Your goal
Starting at the line below with "Task: Uncheck Enable Nested VT-x/AMD-V" and stopping at the line with "This screenshot has height=790, width=1600.", please print each line exactly, those two included, and skip every picture.

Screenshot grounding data

● ● ●

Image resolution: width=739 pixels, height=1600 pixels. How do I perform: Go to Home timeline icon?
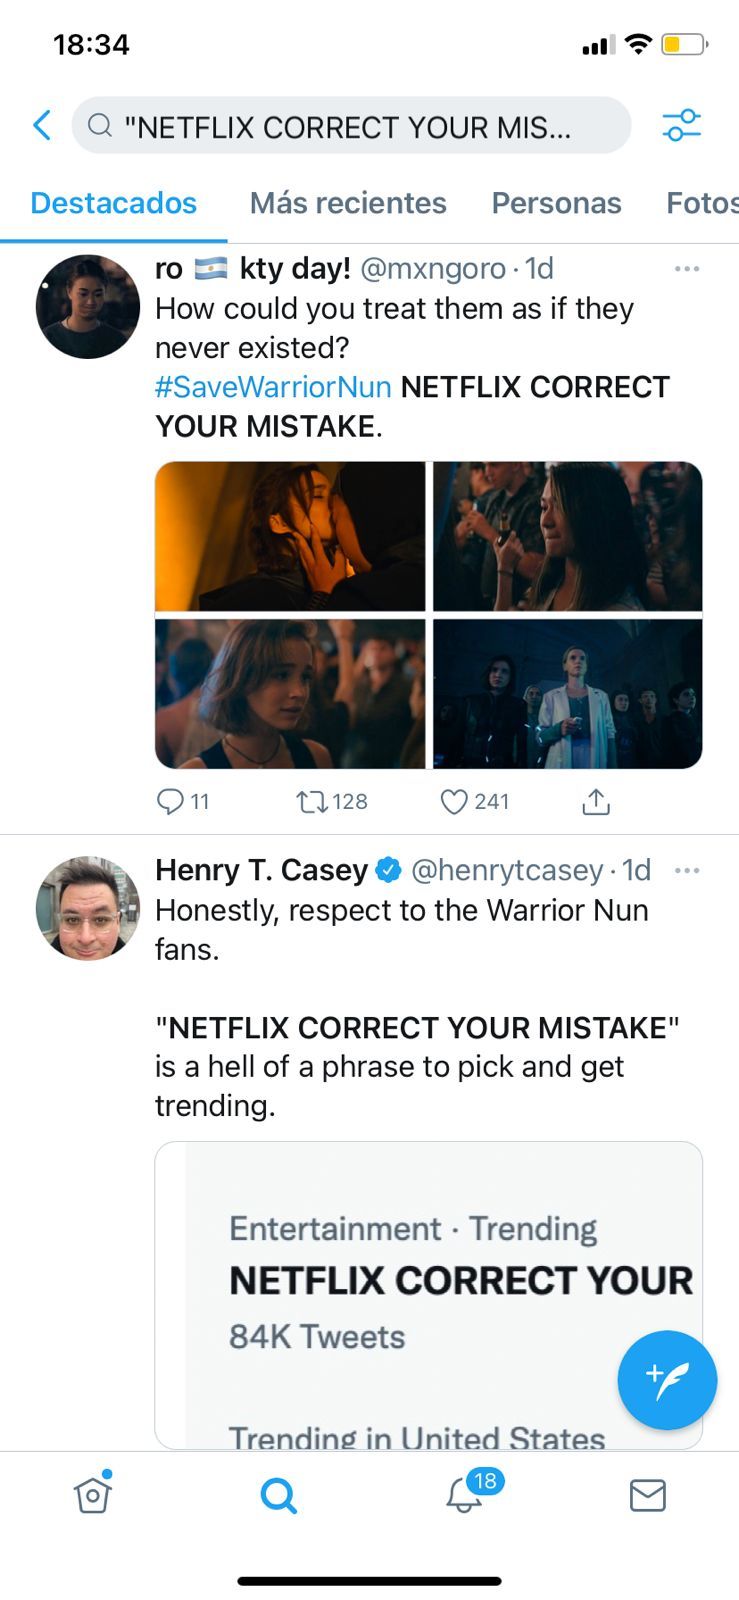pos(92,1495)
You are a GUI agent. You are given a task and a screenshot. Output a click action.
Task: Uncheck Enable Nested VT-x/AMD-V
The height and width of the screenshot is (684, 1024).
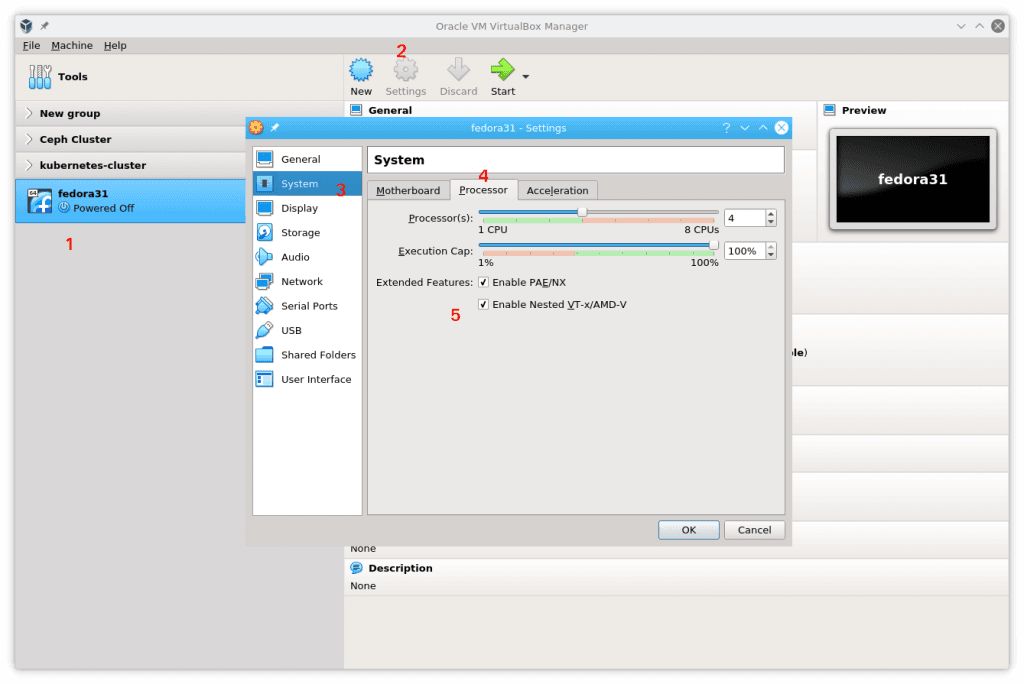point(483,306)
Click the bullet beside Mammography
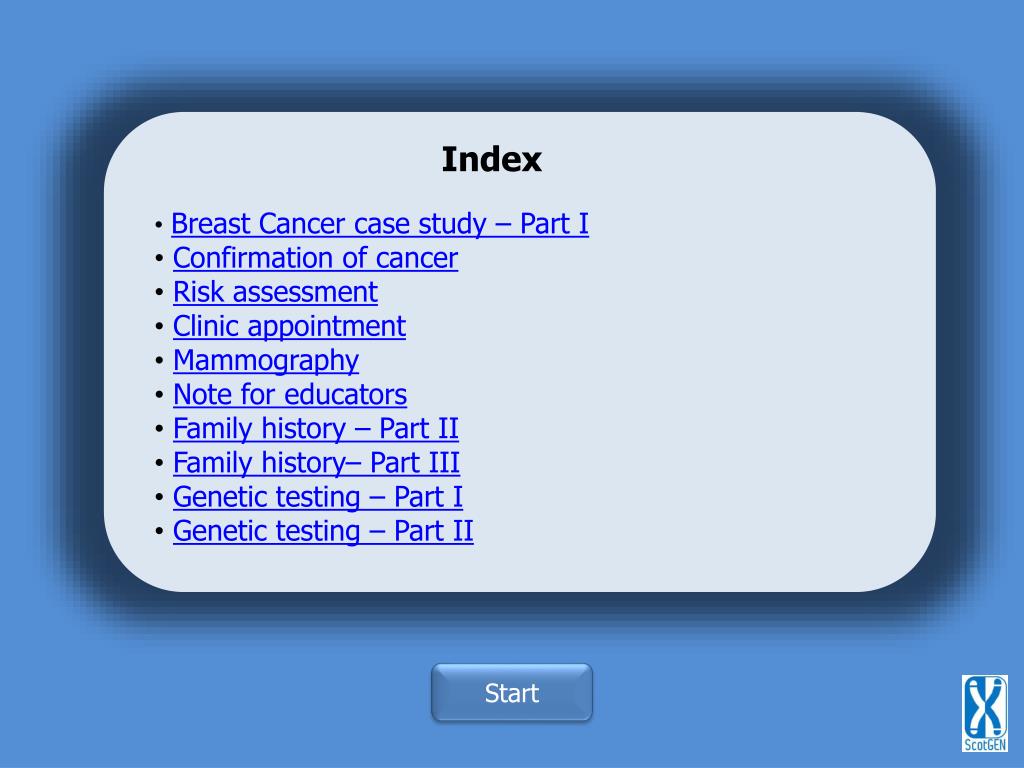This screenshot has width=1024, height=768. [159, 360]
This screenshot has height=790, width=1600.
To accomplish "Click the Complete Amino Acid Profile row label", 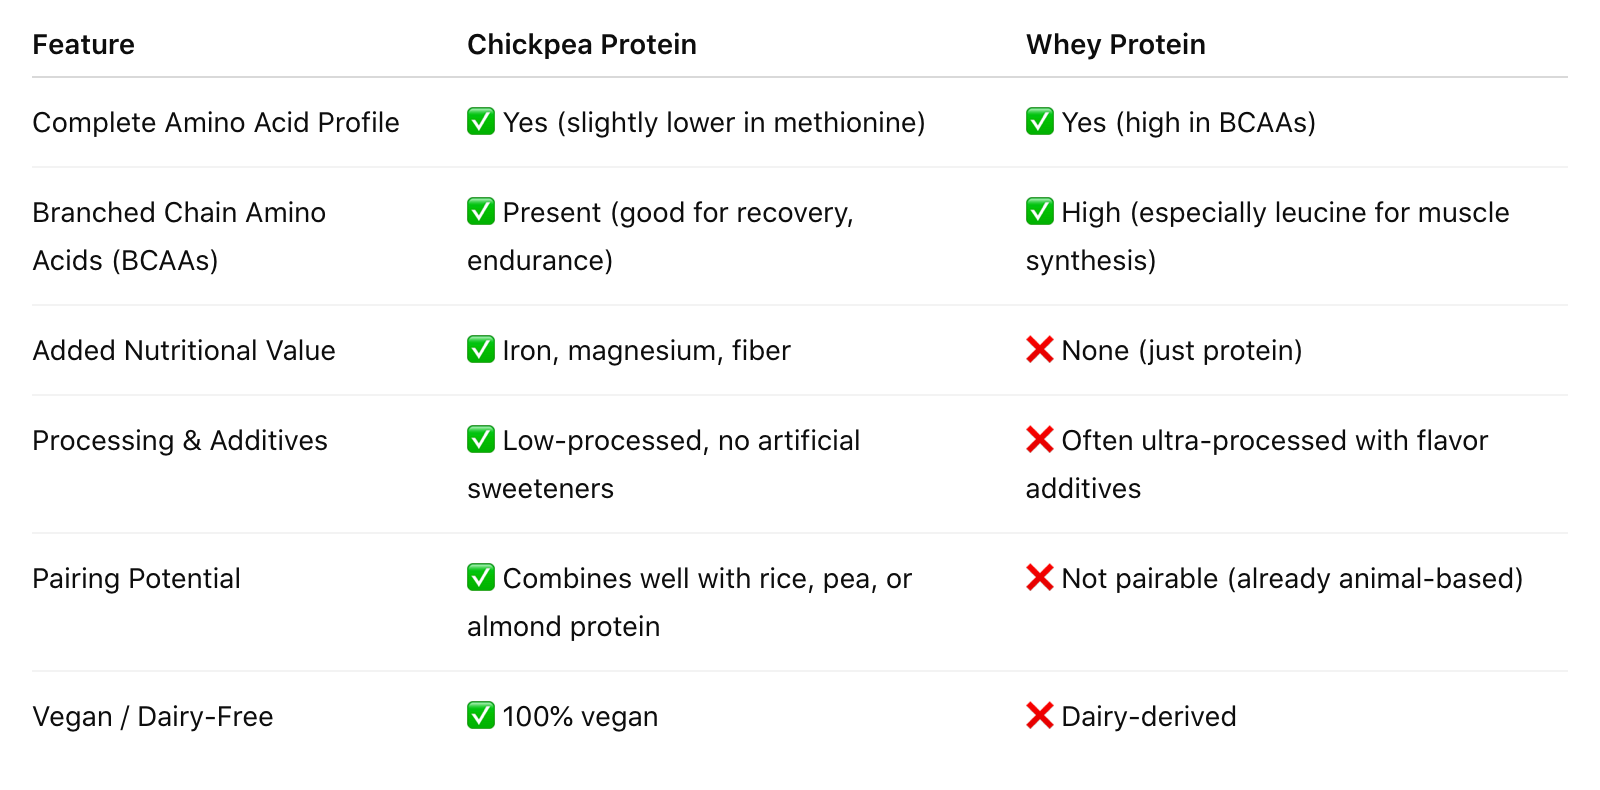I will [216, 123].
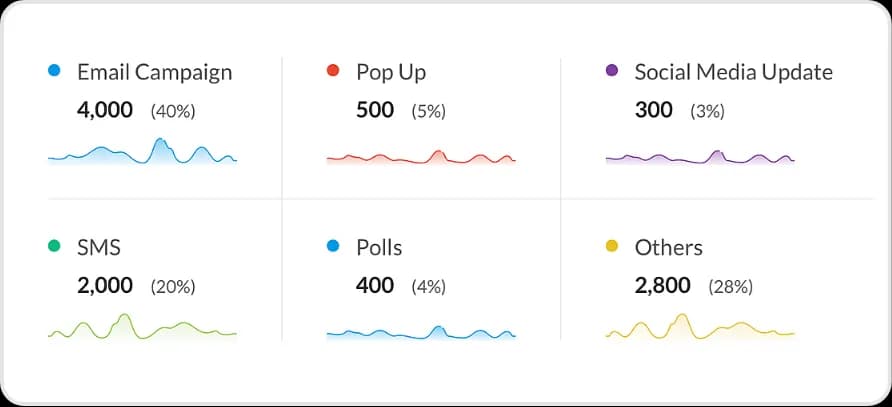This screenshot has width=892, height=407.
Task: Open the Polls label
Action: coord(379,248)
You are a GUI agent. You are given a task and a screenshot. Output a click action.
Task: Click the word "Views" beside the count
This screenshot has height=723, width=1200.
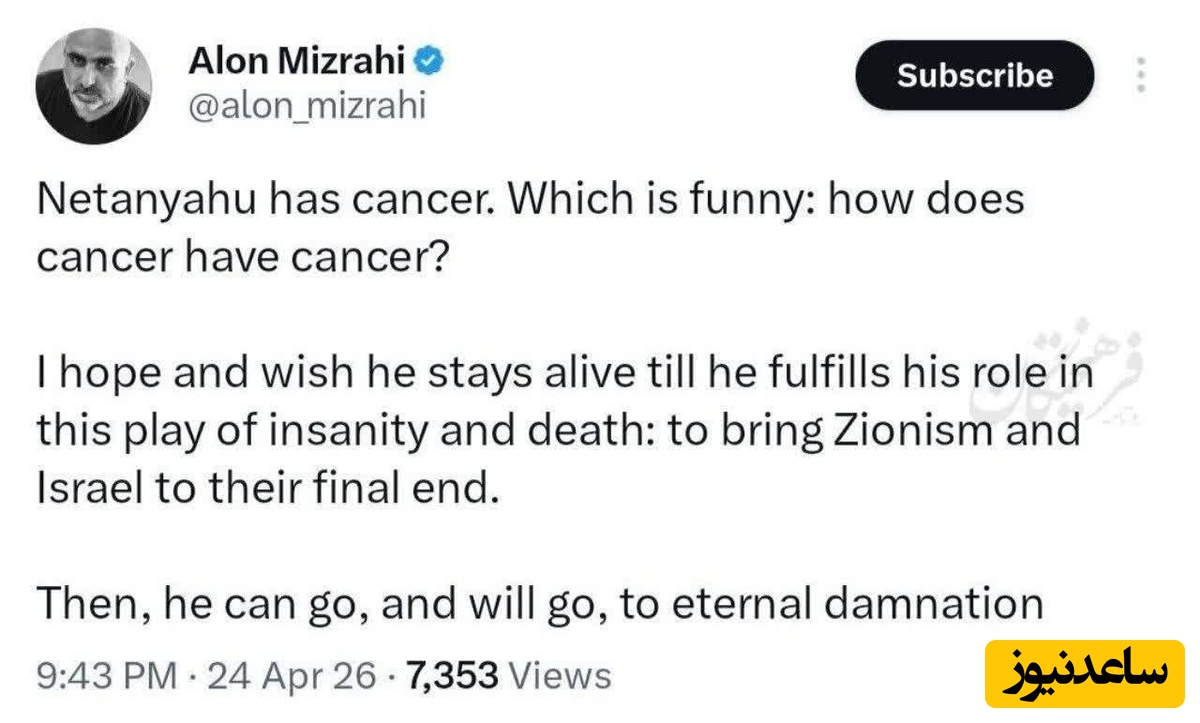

● ● ●

Output of the exercise
Task: Uncheck Enable Nested VT-x/AMD-V
The height and width of the screenshot is (684, 1024).
point(483,306)
Click the bullet beside Mammography
This screenshot has width=1024, height=768. [159, 360]
This screenshot has height=790, width=1600.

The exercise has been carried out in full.